Historical population
| Census | Pop. | Note | %± |
| 1820 | 2,795 |  | — |
| 1830 | 3,079 |  | 10.2% |
| 1840 | 3,166 |  | 2.8% |
| 1850 | 4,220 |  | 33.3% |
| 1860 | 5,254 |  | 24.5% |
| 1870 | 4,946 |  | −5.9% |
| 1880 | 5,565 |  | 12.5% |
| 1890 | 5,820 |  | 4.6% |
| 1900 | 5,926 |  | 1.8% |
| 1910 | 5,724 |  | −3.4% |
| 1920 | 5,294 |  | −7.5% |
| 1930 | 5,672 |  | 7.1% |
| 1940 | 5,768 |  | 1.7% |
| 1950 | 6,294 |  | 9.1% |
| 1960 | 7,114 |  | 13.0% |
| 1970 | 10,450 |  | 46.9% |
| 1980 | 12,876 |  | 23.2% |
| 1990 | 14,658 |  | 13.8% |
| 2000 | 17,103 |  | 16.7% |
| 2010 | 18,575 |  | 8.6% |
| 2020 | 18,800 |  | 1.2% |
U.S. Decennial Census

== Communities and locations in the town of Milton ==
- Ballston Spa – The northern section of the county seat, the village of Ballston Spa, is in the southeastern part of Milton.

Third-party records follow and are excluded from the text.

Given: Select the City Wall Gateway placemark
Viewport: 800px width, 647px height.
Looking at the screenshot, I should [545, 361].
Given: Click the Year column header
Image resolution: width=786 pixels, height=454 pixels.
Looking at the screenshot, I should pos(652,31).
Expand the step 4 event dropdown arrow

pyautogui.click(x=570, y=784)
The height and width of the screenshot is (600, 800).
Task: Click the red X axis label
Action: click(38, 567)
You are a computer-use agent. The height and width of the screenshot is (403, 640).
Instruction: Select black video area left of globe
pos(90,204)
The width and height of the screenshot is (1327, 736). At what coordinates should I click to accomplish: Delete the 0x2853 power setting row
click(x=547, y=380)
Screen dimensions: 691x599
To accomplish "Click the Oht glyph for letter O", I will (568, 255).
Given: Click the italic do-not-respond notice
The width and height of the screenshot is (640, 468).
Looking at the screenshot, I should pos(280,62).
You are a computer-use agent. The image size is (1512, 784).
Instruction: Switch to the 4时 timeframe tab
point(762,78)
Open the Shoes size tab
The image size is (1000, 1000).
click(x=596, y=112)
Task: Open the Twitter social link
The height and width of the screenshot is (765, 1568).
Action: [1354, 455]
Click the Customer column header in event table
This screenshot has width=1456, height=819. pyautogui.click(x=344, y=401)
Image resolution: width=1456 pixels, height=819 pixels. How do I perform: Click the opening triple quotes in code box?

- Bloodville – A former location near Ballston Spa and the site of American Axe & Tool Company.
- Factory Village – A hamlet and suburb northwest of Ballston Spa on County Road 45. The name is derived from two paper mills.
- Frink Corners – A location in the northwestern part of the town at the town line.
- Kesselring Site – A research facility in the western part of Milton.
- Milton Center – A hamlet northwest of Ballston Spa at the junction of County Roads 43 and 49. It is part of the Milton census-designated place.
- North Ballston Spa – A community at the northern border of Ballston Spa.
- North Milton – A hamlet east of Rock City Falls on NY-29 at County Road 59.
- Rock City Falls – A hamlet in the northwestern part of the town on NY-29 at the junction of County Road 49.
- Saratoga County Airport (5B2) – An airport north of Ballston Spa.
- West Milton – A hamlet near the western town line on County Road 49. It was formerly called "Spiers Corners" and "Clutes Corners."